FINANCES PUBLIQUES AU CONGO :
Vers une sécurisation historique des recettes fiscales…
Brazzaville s’apprête à accueillir un événement majeur pour la gouvernance financière du pays. Le 24 février prochain, la signature d’un protocole d’accord inédit entre la Commission Nationale de Transparence et de Responsabilité(CNTR) et la Direction Générale des Impôts et des Domaines(DGID) marquera une étape décisive dans la lutte contre la fraude et l’optimisation des ressources de l’État.
Par Prince Aristide NGUEUKAM
Le paysage de la gestion des finances publiques en République du Congo s’apprête à connaître une mutation structurelle d’envergure. Sous l’impulsion de la vision stratégique du Chef de l’État, Son Excellence Monsieur Denis Sassou-N’Guesso, qui érige la sécurité en pilier fondamental de la stabilité et du développement durable, deux institutions piliers unissent leurs forces.

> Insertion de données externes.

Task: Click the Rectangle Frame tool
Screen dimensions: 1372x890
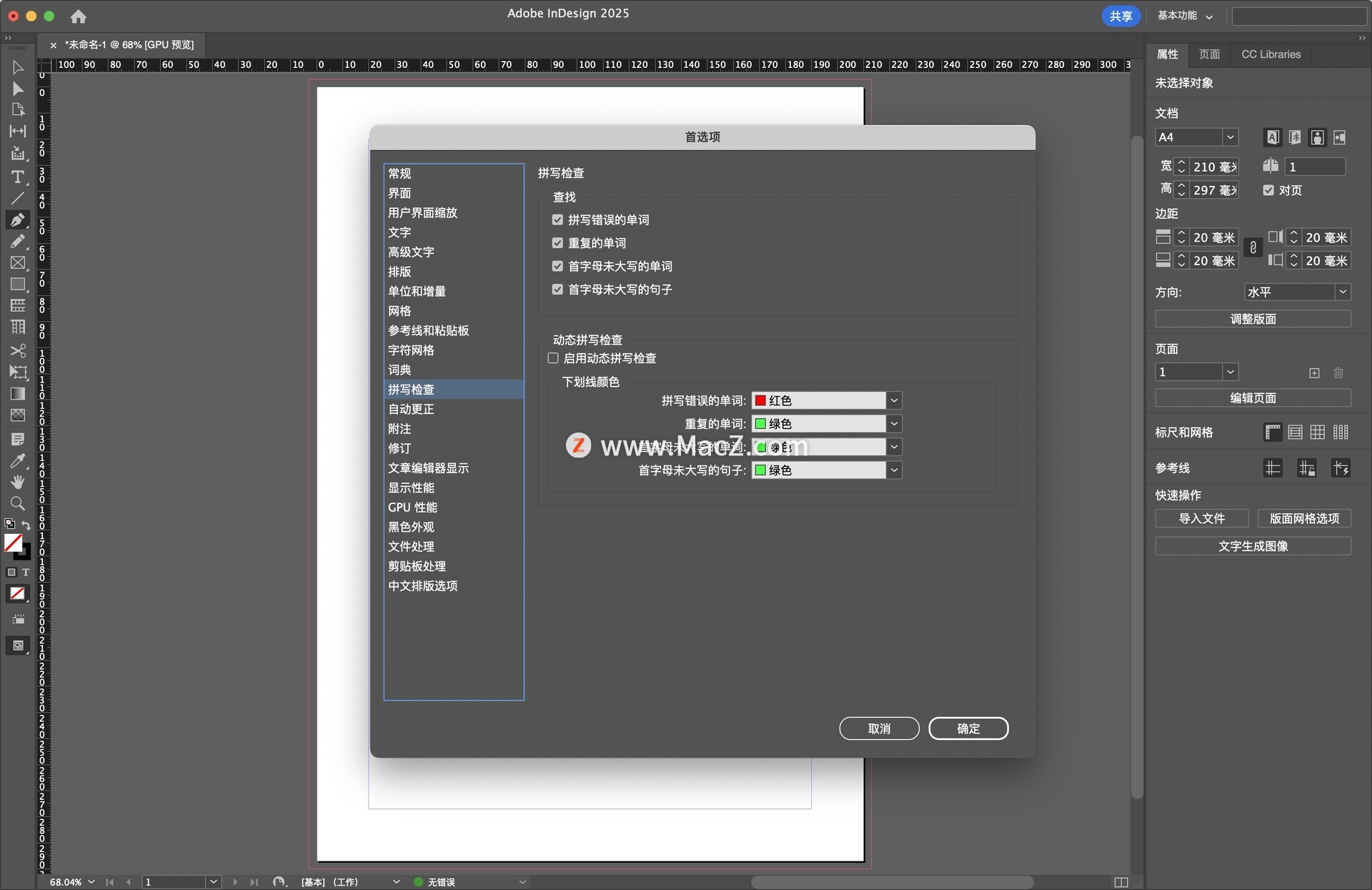Action: click(18, 263)
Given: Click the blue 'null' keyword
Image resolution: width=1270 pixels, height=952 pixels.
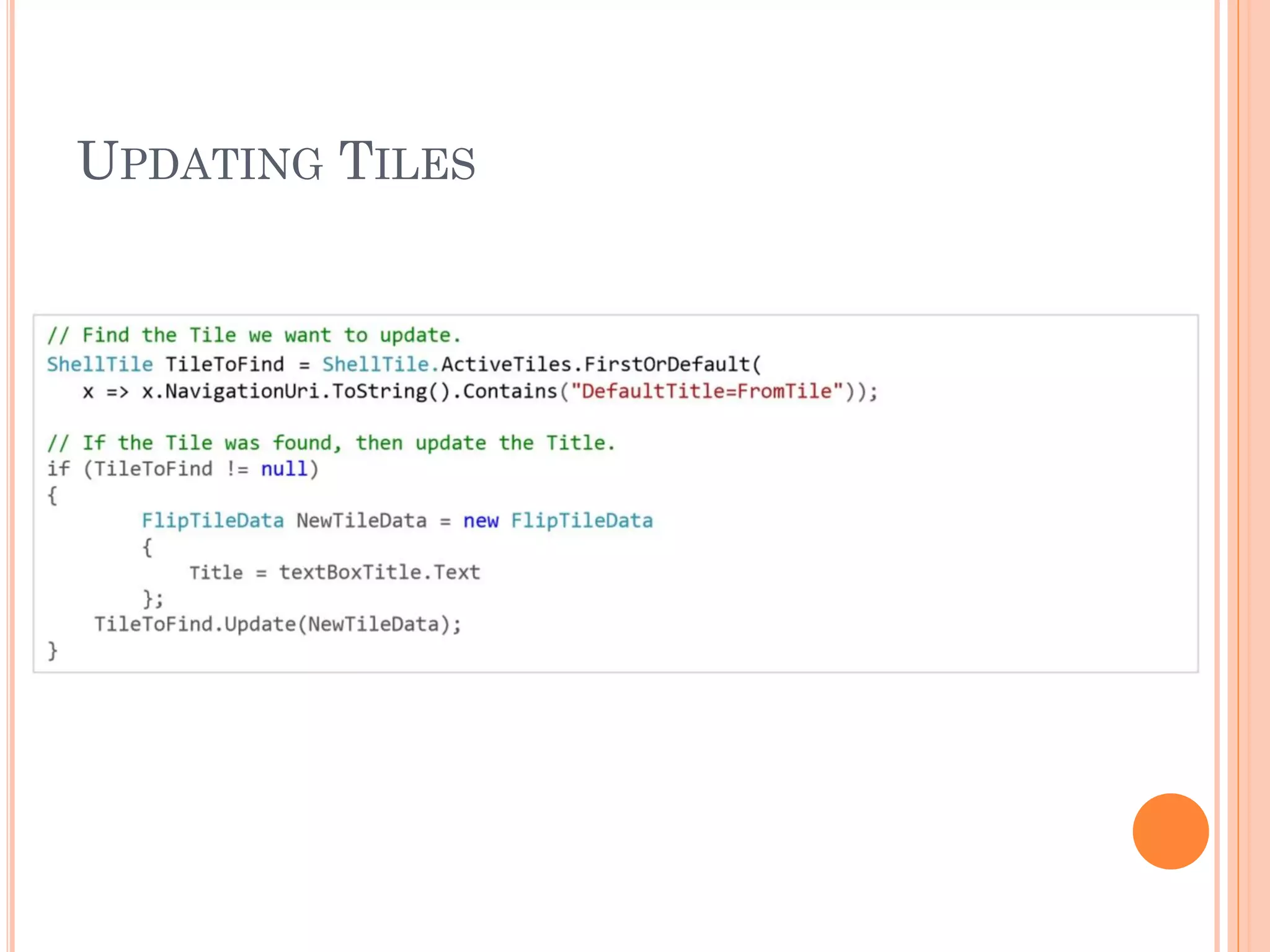Looking at the screenshot, I should [284, 469].
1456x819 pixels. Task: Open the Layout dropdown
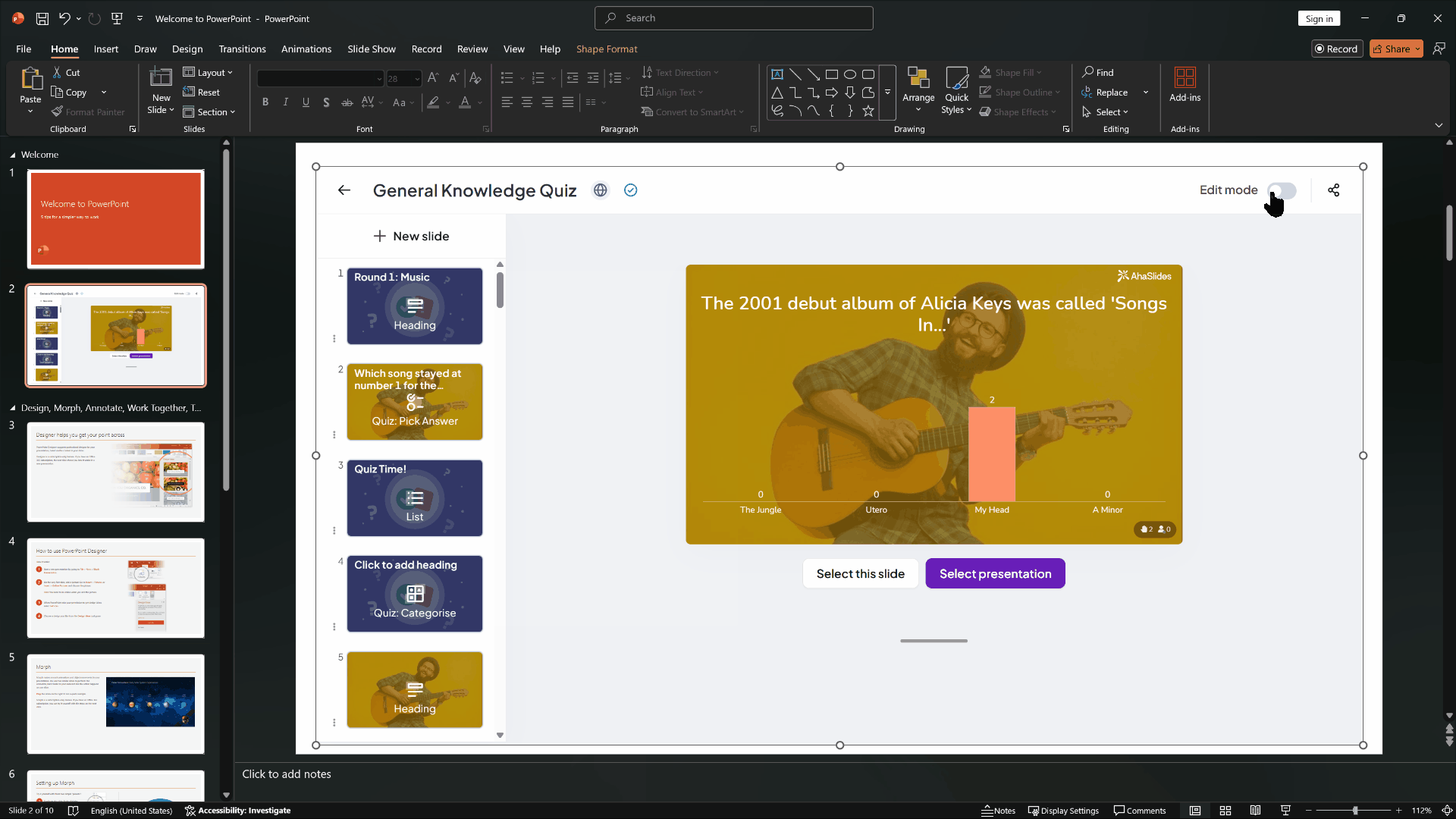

Un rendez-vous stratégique à Brazzaville
Le mardi 24 février 2026, à 12 heures précises, la salle de conférences de l’Hôtel Grand Lancaster (ex-Méridien) sera le théâtre de la signature d’un protocole d’accord qualifié « d’intérêt national ». Cet acte officiel engagera la Commission Nationale de Transparence et de Responsabilité dans la gestion des finances publiques (CNTR) et la Direction Générale des Impôts et des Domaines (DGID).
La genèse d’une collaboration innovante
Cette alliance n’est pas le fruit du hasard. Elle résulte d’une démarche proactive initiée par Ludovic Itoua, Directeur Général de la DGID. Ce dernier a exposé à la CNTR les missions et le fonctionnement du Service du Renseignement Fiscal (SRF), un organe clé visant à renforcer la sécurité fiscale comme levier de protection des ressources publiques.
Sous le leadership de son Président, Joseph Mana Fouafoua, la CNTR a salué cette approche qu’elle qualifie d’innovante et de traduction concrète de l’engagement pour une action publique transparente. À ce jour, la DGID est d’ailleurs reconnue comme l’une des administrations publiques congolaises les plus engagées dans cette voie de la responsabilité institutionnelle.

Les cinq piliers de l’accord
Loin d’être une simple déclaration d’intention, ce protocole d’accord repose sur une structure opérationnelle rigoureuse déclinée en cinq axes stratégiques.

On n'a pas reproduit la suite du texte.